My research group have two main goals, both of which broadly fall into the category of studying ‘decision making in dynamic environments’. The first of these goals is to develop novel and more sophisticated paradigms that study decision making in more ‘naturalistic’ settings than before. In other words, decisions are normally made over long time horizons, and require information search and planning – so how do we study these temporally evolving problems that we typically face in our daily lives? I am interested in understanding how people organise their behaviour when faced with such problems, and what the brain basis of that behaviour might be. The second goal of my research group is much more applied, focussing on how we might translate the knowledge we have gained on the cognitive neuroscience of decision making into clinically relevant paradigms. The aim then is to use these in experimental medicine and clinical settings. This has led to some interesting new collaborations in the Psychiatry Department. My group therefore aim to sit at the interface of basic experimental psychology and applied cognitive neuroscience.
What is currently at the top of your To-Do List?
I’ve very recently been appointed to a joint Associate Professorship with Tutorial Fellowship (AP-TF) position at the Department of Experimental Psychology (EP) and St John’s College, starting from October 2022. This will not only mean a shift in department from Psychiatry to EP, but it will also mean that I take on several new responsibilities (in particular teaching commitments).

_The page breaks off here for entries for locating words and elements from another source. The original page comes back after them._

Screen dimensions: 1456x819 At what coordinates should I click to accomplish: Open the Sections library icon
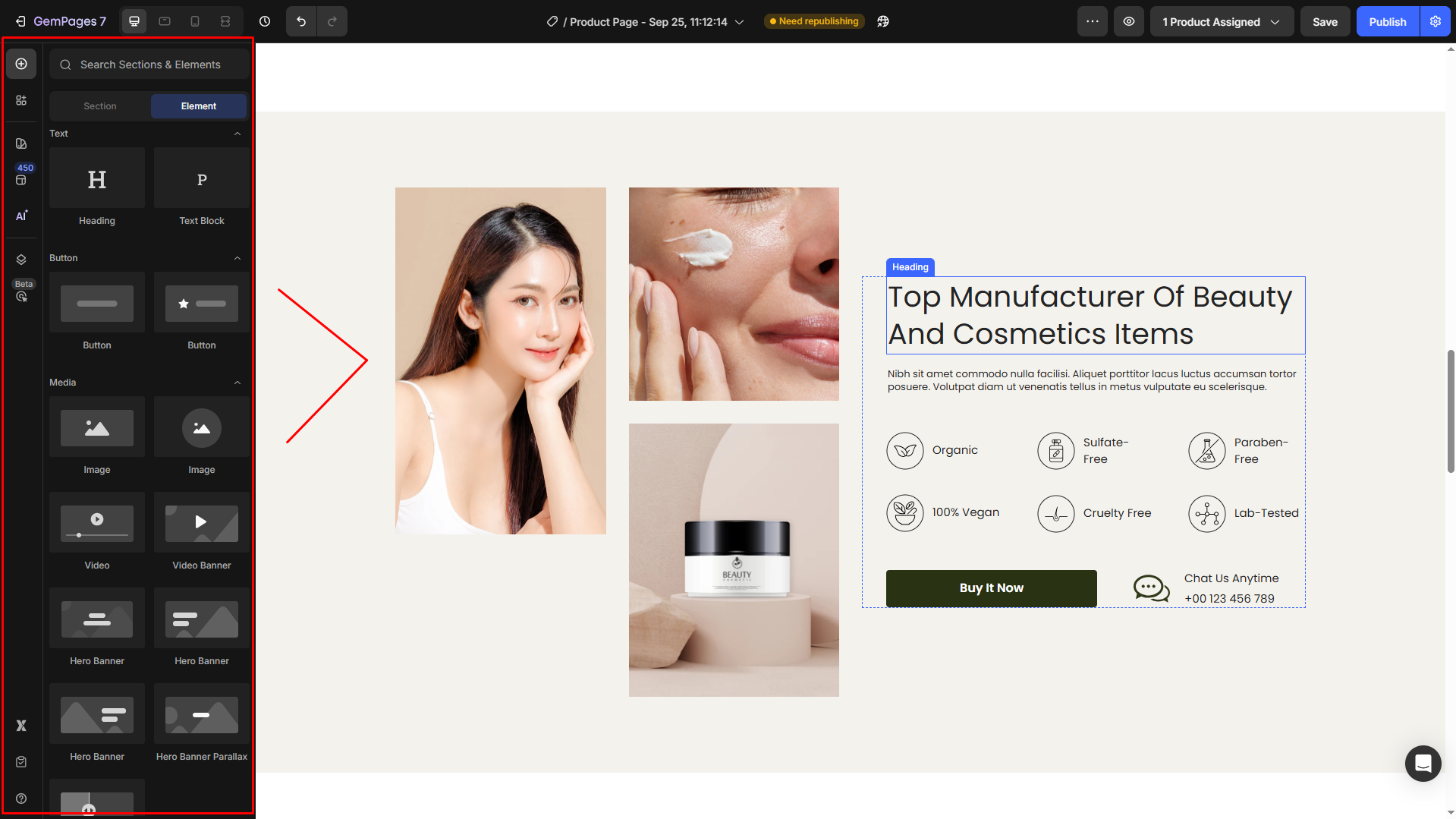coord(21,99)
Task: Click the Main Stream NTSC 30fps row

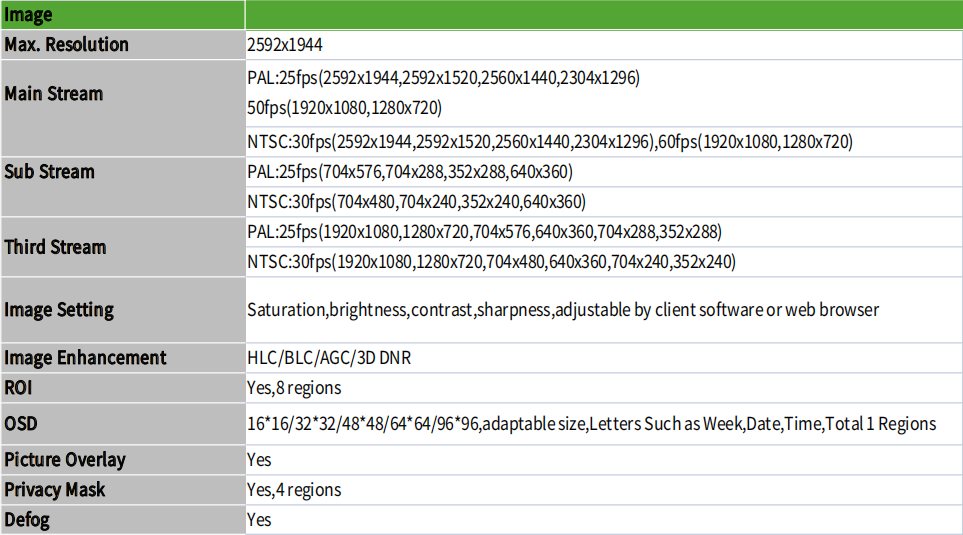Action: [604, 142]
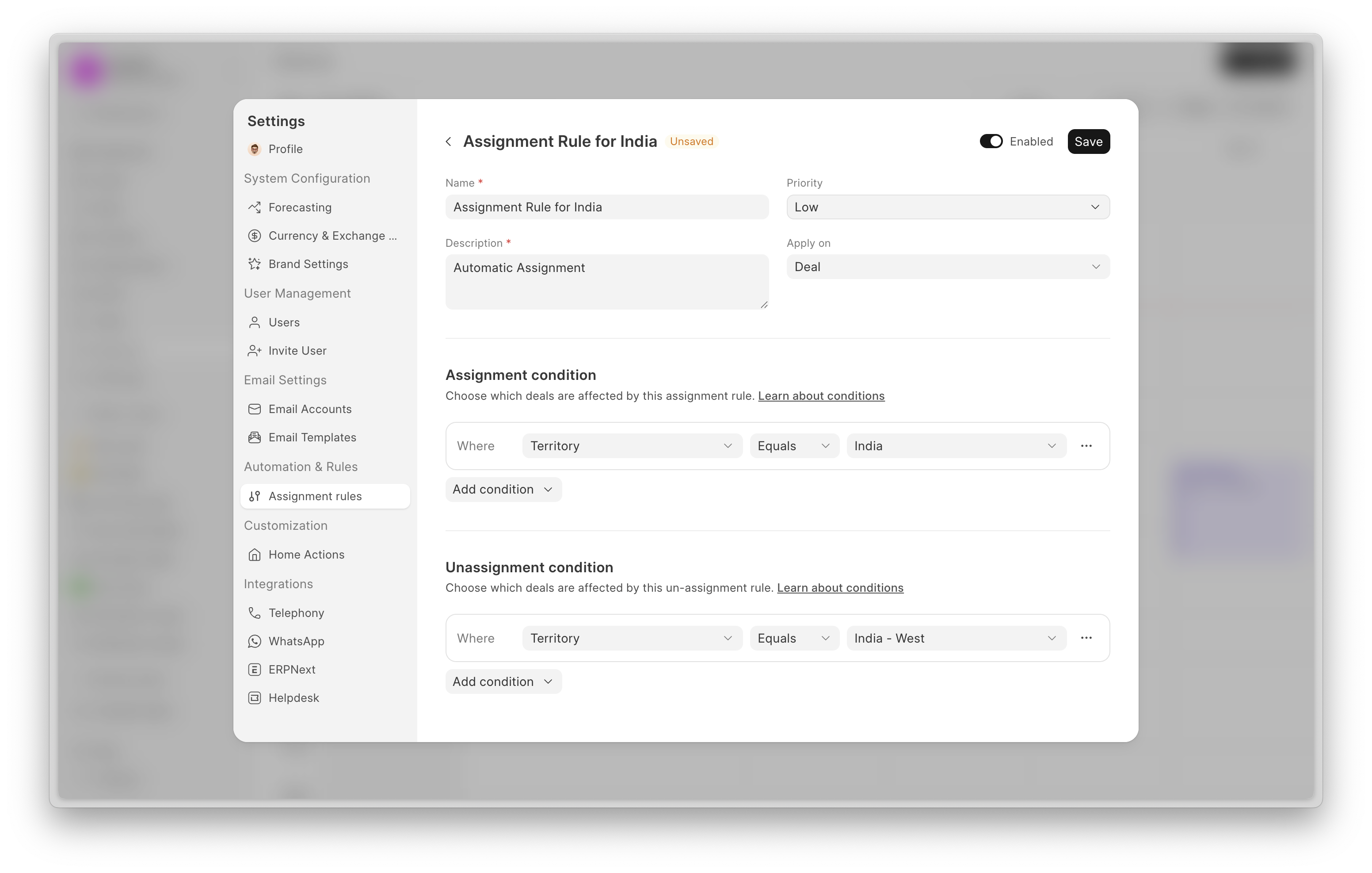Click the WhatsApp icon in Integrations
The image size is (1372, 873).
click(254, 641)
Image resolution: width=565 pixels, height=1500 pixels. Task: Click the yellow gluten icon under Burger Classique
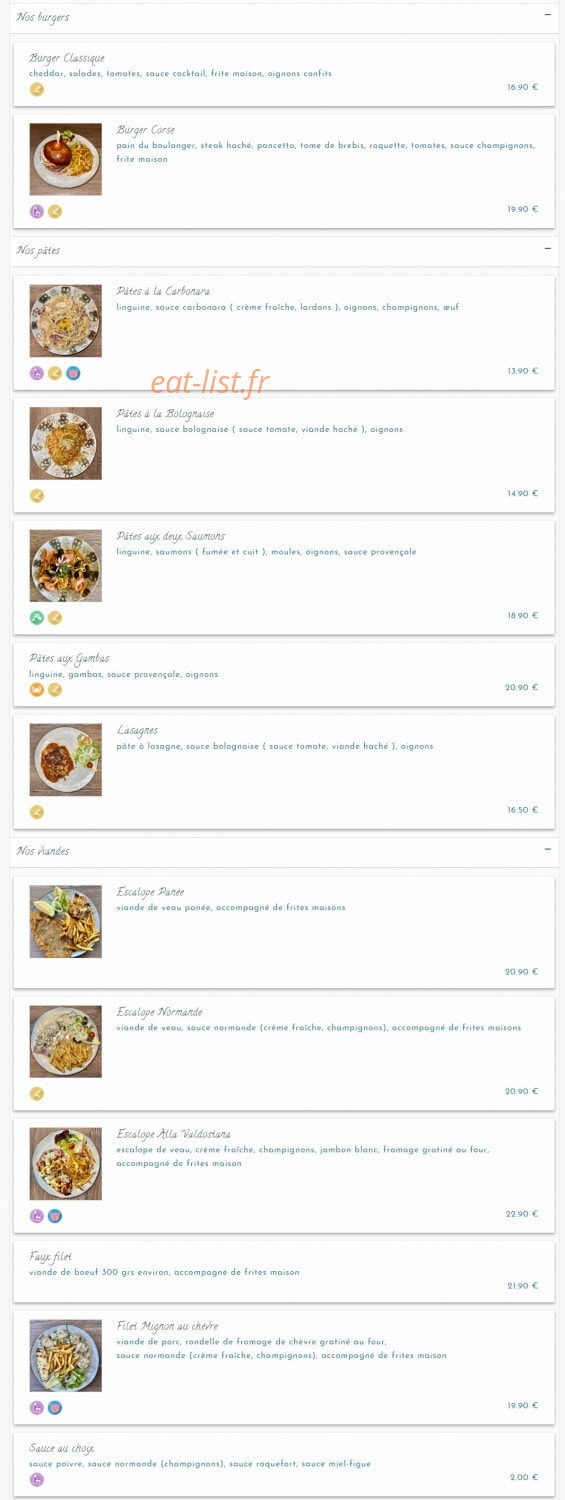[37, 89]

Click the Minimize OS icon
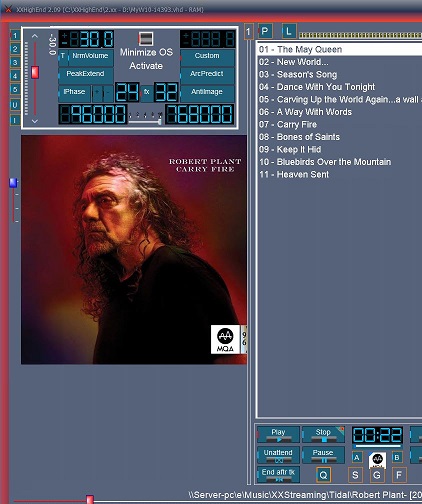coord(146,38)
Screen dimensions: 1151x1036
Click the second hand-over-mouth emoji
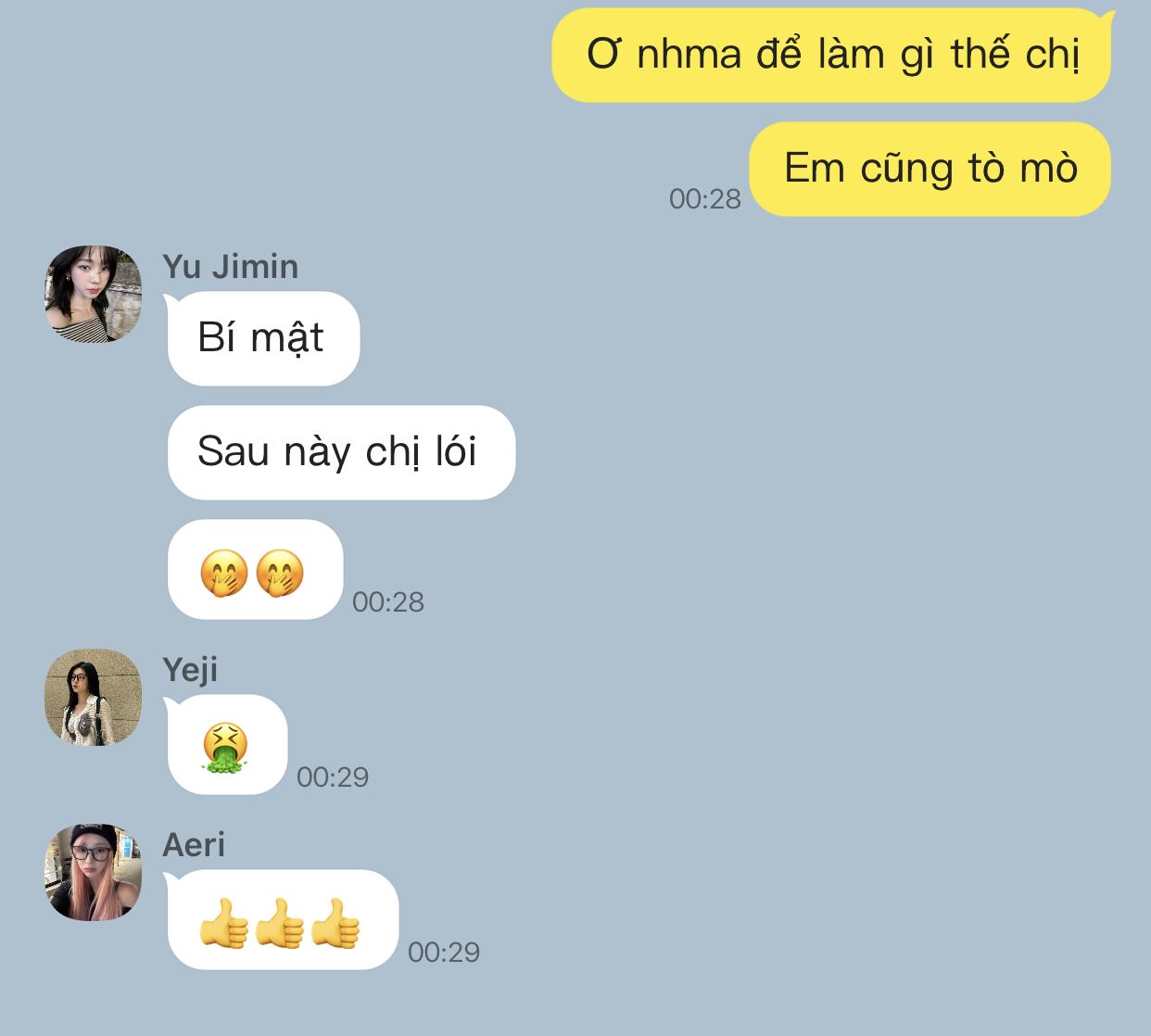(x=280, y=573)
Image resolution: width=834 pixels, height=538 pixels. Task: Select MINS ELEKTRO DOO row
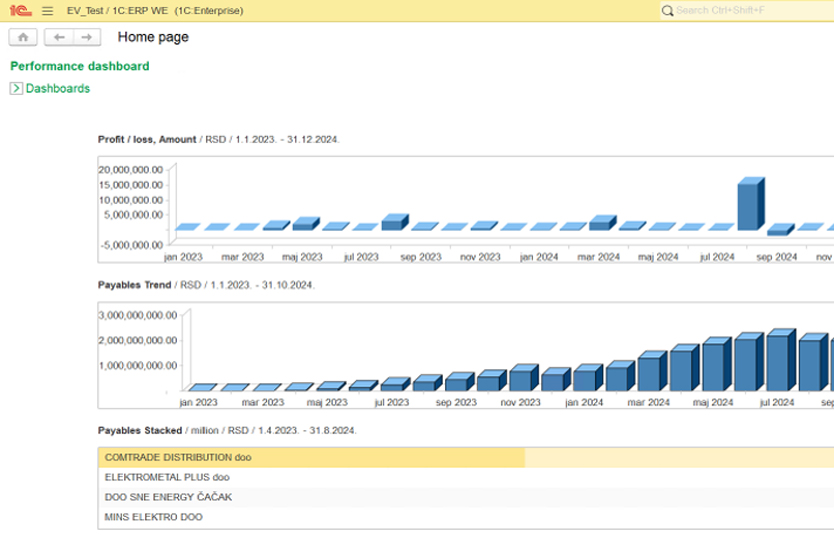pos(466,517)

I’m really looking forward to this challenge, as Oxford students are invariably brilliant to teach. But this means my current to-do list is filled with thinking about how best to prepare myself for the new role, and how to wrap up and publish research projects from my time in Psychiatry over the past few years (several of which have been badly interrupted due to the pandemic). Despite the new position, I’ll still be maintaining close collaborations with people in Psychiatry after I move to EP - so hopefully October isn’t a hard deadline for all this!
How did you get to where you are today?
A mixture of luck, hard work/determination, and (to be honest) privilege. Luck because at several stages in my career I completely landed on my feet, whether it be finding the right mentor for my DPhil, winning fellowships at the right stages in my career, working with people who supported my research interests, all this could have easily turned out differently. Determination and hard work, because science can be an exhausting career with many dead-ends. You need to accept that there may be many setbacks before you can make an interesting discovery, and you need to keep at it. But also, privilege, and the fact that my parents were both academics, and so they placed a high value on academic achievement throughout my childhood. This background helped me enormously to get to where I am. Conversely, I am always slightly awestruck by people from much more challenging backgrounds that nevertheless “make it” in academia.
Who or what inspires you?
Above all my research group, and the other people around me at Oxford. I’m so lucky to be surrounded by clever, thoughtful people to work together on intellectually interesting problems.
If you were not in your study programme/job currently, what would you like to be doing?
During my teenage years I briefly considered applying to drama school rather than going to university. So perhaps I would be trying to be an actor. Who knows, maybe I’ll even try pursuing this once I retire.